Section 2-207 reads in full:

Additional Terms in Acceptance or Confirmation.

1) A definite and seasonable expression of acceptance or a written confirmation which is sent within a reasonable time operates as an acceptance even though it states terms additional to or different from those offered or agreed upon, unless acceptance is expressly made conditional on assent to the additional or different terms.

2) The additional terms are to be construed as proposals for addition to the contract. Between merchants such terms become part of the contract unless:

a) the offer expressly limits acceptance to the terms of the offer;

b) they materially alter it; or

c) notification of objection to them has already been given or is given within a reasonable time after notice of them is received.

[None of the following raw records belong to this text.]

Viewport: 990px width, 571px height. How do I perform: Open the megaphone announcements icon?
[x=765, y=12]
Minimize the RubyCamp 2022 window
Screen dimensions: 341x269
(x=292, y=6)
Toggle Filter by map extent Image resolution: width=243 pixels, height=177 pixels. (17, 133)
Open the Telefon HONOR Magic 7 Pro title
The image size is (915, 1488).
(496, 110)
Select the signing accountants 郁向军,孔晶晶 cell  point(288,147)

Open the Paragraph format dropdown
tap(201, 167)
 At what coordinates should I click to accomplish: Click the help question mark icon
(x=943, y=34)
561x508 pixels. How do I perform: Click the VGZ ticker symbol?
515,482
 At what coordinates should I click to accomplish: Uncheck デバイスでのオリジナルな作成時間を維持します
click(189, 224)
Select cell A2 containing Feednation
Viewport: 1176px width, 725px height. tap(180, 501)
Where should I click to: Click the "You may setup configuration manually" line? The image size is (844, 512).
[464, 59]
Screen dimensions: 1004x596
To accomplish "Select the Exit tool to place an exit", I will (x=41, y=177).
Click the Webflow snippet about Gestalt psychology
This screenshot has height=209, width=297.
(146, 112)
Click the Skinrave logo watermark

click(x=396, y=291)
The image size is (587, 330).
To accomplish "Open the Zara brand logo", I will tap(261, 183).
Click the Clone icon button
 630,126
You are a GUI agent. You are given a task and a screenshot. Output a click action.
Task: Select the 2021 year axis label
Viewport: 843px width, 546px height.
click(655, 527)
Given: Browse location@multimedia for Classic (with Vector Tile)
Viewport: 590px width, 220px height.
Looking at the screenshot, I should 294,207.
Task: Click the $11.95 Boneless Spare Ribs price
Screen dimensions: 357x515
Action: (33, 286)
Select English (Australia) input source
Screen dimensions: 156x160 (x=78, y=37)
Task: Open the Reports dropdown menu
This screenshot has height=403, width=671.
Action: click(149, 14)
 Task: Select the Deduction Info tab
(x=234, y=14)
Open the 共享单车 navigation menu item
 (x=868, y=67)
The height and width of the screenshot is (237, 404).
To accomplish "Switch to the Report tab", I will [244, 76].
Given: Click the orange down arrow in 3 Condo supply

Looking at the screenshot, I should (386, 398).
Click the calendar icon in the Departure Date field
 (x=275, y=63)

3) Conduct by both parties which recognizes the existence of a contract is sufficient to establish a contract for sale although the writings of the parties do not otherwise establish a contract. In such case the terms of the particular contract consist of those terms on which the writings of the parties agree, together with any supplementary terms incorporated under any other provisions of [The Code].

[2] Article two of the Uniform Commercial Code is found at R.I.G.L. § 6A-2-201 et seq. For the sake of convenience, the Court will use parallel citations to the Uniform Commercial Code.